The Scale of the Explosion
Researchers from multiple disciplines worked to calculate the blast’s power. A study published in Scientific Reports combined seismic, acoustic, and satellite data to estimate the yield at between 0.13 and 2 kilotons of TNT, with a central estimate near 1.1 kilotons from seismic analysis alone. For context, that is roughly one-fifteenth the size of the atomic bomb dropped on Hiroshima, but concentrated in the heart of a dense urban port.
The explosion registered on seismographs as far away as Europe. It created a visible shockwave that rippled across the city, shattering windows kilometers from the blast site and destroying roughly 70,000 homes. A World Bank rapid assessment estimated physical damage between $3.8 and $4.6 billion, with additional economic losses of $2.9 to $3.5 billion. Housing and cultural heritage sites suffered the most severe damage.
Toxic Fallout and Air Quality
The distinctive reddish-brown cloud that rose over Beirut was nitrogen dioxide, a toxic gas released when ammonium nitrate detonates. The explosion also produced ammonia and nitric oxide. Satellite measurements showed nitrogen dioxide concentrations at unhealthy levels across large areas of Beirut and even into western Syria. Atmospheric conditions pushed the toxic plume downward toward ground level, increasing exposure for residents and the roughly 5,000 people displaced into the streets.
Short-term exposure to these gases causes eye and skin irritation, respiratory problems, coughing, headaches, and nausea. Nitrogen dioxide levels took about seven days to return to normal.
The Grain Silos and Food Security
Just 75 meters from the explosion’s epicenter stood Beirut’s grain silos: 42 concrete cylinders capable of storing up to 120,000 tonnes of grain, enough to make bread for 1.7 million people. The silos had been a cornerstone of Lebanon’s food security since the 1970s, receiving regular shipments of wheat, barley, and corn from the Black Sea region.

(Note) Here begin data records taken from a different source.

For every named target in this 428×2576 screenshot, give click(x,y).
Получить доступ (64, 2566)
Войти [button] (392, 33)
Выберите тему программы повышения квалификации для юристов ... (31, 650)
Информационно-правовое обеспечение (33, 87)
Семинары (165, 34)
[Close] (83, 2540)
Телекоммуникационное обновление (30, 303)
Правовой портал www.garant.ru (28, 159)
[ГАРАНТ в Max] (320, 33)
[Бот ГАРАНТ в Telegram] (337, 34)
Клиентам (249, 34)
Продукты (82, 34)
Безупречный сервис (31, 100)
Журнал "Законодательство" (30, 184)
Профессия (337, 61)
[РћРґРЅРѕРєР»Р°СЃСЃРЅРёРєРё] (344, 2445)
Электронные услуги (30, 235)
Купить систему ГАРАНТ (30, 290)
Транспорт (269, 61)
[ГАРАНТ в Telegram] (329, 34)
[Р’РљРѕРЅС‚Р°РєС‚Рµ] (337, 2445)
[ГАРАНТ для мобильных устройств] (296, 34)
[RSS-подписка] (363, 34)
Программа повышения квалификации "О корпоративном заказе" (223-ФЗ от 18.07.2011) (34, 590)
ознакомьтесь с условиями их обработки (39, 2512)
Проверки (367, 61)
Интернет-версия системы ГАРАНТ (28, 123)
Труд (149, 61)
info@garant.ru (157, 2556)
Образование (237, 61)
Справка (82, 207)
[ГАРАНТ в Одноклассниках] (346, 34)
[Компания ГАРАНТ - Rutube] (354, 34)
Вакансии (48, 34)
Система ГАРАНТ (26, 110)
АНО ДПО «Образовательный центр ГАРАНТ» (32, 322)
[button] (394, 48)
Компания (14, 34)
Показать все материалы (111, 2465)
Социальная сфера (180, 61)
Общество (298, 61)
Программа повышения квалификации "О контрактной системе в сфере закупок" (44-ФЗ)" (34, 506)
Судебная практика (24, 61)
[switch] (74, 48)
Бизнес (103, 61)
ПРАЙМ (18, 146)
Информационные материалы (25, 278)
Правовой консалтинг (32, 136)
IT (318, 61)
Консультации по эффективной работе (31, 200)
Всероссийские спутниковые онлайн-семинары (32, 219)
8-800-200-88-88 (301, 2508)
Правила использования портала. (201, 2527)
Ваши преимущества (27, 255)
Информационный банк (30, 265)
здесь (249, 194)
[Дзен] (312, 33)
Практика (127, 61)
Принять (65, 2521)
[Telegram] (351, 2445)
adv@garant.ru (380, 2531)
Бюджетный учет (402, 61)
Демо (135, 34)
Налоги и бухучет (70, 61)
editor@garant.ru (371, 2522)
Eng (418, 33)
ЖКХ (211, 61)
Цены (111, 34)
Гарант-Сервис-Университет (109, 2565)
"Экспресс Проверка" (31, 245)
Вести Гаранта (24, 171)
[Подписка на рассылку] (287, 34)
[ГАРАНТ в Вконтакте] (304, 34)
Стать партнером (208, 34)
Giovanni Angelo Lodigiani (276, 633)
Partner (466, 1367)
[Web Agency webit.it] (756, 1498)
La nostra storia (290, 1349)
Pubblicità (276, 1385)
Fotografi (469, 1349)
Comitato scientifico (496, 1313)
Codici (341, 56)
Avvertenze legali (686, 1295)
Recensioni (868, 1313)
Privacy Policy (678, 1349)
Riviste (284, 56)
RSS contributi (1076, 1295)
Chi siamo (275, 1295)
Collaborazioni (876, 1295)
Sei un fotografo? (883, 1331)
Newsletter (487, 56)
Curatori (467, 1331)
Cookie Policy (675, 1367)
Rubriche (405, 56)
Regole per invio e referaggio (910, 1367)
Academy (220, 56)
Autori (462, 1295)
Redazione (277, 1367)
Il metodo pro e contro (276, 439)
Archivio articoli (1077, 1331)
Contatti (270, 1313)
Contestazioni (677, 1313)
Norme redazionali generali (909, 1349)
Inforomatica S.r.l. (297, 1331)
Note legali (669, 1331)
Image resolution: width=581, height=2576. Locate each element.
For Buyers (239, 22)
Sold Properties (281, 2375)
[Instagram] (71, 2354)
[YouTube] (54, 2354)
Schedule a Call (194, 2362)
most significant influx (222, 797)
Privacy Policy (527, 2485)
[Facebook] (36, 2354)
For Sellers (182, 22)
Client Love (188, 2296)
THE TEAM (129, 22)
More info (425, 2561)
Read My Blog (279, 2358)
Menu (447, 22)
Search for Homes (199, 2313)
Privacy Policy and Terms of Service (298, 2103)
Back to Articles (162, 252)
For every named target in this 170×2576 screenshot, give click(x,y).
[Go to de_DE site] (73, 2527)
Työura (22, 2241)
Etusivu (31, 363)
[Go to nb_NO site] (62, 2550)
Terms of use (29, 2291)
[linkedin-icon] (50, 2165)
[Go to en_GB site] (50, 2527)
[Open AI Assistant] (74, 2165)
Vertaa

The blast gutted the silos but left portions of the structure standing. An estimated 10,000 tonnes of spilled grain remained at their base, and fires began igniting in the decaying grain as early as December 2020. In July 2022, a fire broke out at the base, and the cycle of heating and rapid cooling destabilized what remained. The northern section of the silos collapsed in three stages over the course of a month, on July 31, August 4, and August 23 of 2022. Their destruction compounded an already severe food crisis in a country experiencing economic collapse.
The Stalled Investigation
More than four years after the explosion, no one has been held accountable. Judge Tarek Bitar was appointed to lead the investigation, but the probe has faced persistent obstruction. Officials implicated in the case accused Bitar of bias, refused to testify, demanded his removal, and filed legal complaints against him. In 2023, the chief prosecutor at the time ordered the release of 17 detainees, including port and customs officials who had been held since the explosion. Bitar and legal experts condemned that move as unlawful.
Bitar has since resumed the probe and planned to question senior officials, but the investigation’s repeated suspensions have left victims’ families with no formal accounting of how a known danger was allowed to sit in a warehouse for nearly seven years in the middle of a capital city.